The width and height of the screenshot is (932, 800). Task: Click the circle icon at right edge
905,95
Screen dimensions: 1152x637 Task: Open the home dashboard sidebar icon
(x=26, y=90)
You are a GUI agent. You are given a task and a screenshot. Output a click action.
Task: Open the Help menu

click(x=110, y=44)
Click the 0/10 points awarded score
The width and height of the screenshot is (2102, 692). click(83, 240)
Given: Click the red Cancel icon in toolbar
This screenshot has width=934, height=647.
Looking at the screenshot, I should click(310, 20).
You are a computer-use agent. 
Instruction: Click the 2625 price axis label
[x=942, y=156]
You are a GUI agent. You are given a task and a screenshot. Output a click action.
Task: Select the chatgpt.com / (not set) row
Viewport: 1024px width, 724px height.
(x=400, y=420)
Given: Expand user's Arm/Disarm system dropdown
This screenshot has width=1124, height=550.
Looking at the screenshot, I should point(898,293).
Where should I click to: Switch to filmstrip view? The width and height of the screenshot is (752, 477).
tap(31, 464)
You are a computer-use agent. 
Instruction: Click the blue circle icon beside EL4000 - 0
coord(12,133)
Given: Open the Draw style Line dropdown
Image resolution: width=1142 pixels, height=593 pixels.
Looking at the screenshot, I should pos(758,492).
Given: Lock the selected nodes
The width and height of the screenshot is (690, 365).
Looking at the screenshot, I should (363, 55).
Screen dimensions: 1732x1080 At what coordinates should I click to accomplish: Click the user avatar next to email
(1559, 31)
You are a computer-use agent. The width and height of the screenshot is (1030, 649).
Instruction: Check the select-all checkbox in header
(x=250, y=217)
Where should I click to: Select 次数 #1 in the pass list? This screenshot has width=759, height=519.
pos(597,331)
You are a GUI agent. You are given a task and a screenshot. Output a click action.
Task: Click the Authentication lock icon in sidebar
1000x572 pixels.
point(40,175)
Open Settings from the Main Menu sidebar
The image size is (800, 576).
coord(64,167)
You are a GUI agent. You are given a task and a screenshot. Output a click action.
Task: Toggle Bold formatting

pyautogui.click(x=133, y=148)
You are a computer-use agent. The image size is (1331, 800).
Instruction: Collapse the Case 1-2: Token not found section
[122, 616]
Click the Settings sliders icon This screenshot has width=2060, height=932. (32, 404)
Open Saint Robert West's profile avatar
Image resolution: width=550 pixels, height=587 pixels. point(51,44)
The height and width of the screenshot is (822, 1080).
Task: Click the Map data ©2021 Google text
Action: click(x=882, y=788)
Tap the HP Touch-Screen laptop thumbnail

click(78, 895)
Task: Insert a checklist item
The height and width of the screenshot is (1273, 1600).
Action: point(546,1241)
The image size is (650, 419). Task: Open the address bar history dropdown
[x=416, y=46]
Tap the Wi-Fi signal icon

────────────────────

◆ **Description of the task**
Repeat the listing above in full, exactly as given.

◆ **Response to the exercise**
The width and height of the screenshot is (932, 800). Task: Click the circle icon at right edge
905,95
Screen dimensions: 1152x637 Task: Open the home dashboard sidebar icon
(x=26, y=90)
You are a GUI agent. You are given a task and a screenshot. Output a click action.
Task: Open the Help menu

click(x=110, y=44)
Click the 0/10 points awarded score
The width and height of the screenshot is (2102, 692). click(83, 240)
Given: Click the red Cancel icon in toolbar
This screenshot has width=934, height=647.
Looking at the screenshot, I should click(310, 20).
You are a computer-use agent. 
Instruction: Click the 2625 price axis label
[x=942, y=156]
You are a GUI agent. You are given a task and a screenshot. Output a click action.
Task: Select the chatgpt.com / (not set) row
Viewport: 1024px width, 724px height.
(x=400, y=420)
Given: Expand user's Arm/Disarm system dropdown
This screenshot has width=1124, height=550.
Looking at the screenshot, I should point(898,293).
Where should I click to: Switch to filmstrip view? The width and height of the screenshot is (752, 477).
tap(31, 464)
You are a computer-use agent. 
Instruction: Click the blue circle icon beside EL4000 - 0
coord(12,133)
Given: Open the Draw style Line dropdown
Image resolution: width=1142 pixels, height=593 pixels.
Looking at the screenshot, I should pos(758,492).
Given: Lock the selected nodes
The width and height of the screenshot is (690, 365).
Looking at the screenshot, I should (363, 55).
Screen dimensions: 1732x1080 At what coordinates should I click to accomplish: Click the user avatar next to email
(1559, 31)
You are a computer-use agent. The width and height of the screenshot is (1030, 649).
Instruction: Check the select-all checkbox in header
(x=250, y=217)
Where should I click to: Select 次数 #1 in the pass list? This screenshot has width=759, height=519.
pos(597,331)
You are a GUI agent. You are given a task and a screenshot. Output a click action.
Task: Click the Authentication lock icon in sidebar
1000x572 pixels.
point(40,175)
Open Settings from the Main Menu sidebar
The image size is (800, 576).
coord(64,167)
You are a GUI agent. You are given a task and a screenshot. Output a click action.
Task: Toggle Bold formatting

pyautogui.click(x=133, y=148)
You are a computer-use agent. The image size is (1331, 800).
Instruction: Collapse the Case 1-2: Token not found section
[122, 616]
Click the Settings sliders icon This screenshot has width=2060, height=932. (32, 404)
Open Saint Robert West's profile avatar
Image resolution: width=550 pixels, height=587 pixels. point(51,44)
The height and width of the screenshot is (822, 1080).
Task: Click the Map data ©2021 Google text
Action: click(x=882, y=788)
Tap the HP Touch-Screen laptop thumbnail

click(78, 895)
Task: Insert a checklist item
The height and width of the screenshot is (1273, 1600).
Action: point(546,1241)
The image size is (650, 419). Task: Open the address bar history dropdown
[x=416, y=46]
Tap the Wi-Fi signal icon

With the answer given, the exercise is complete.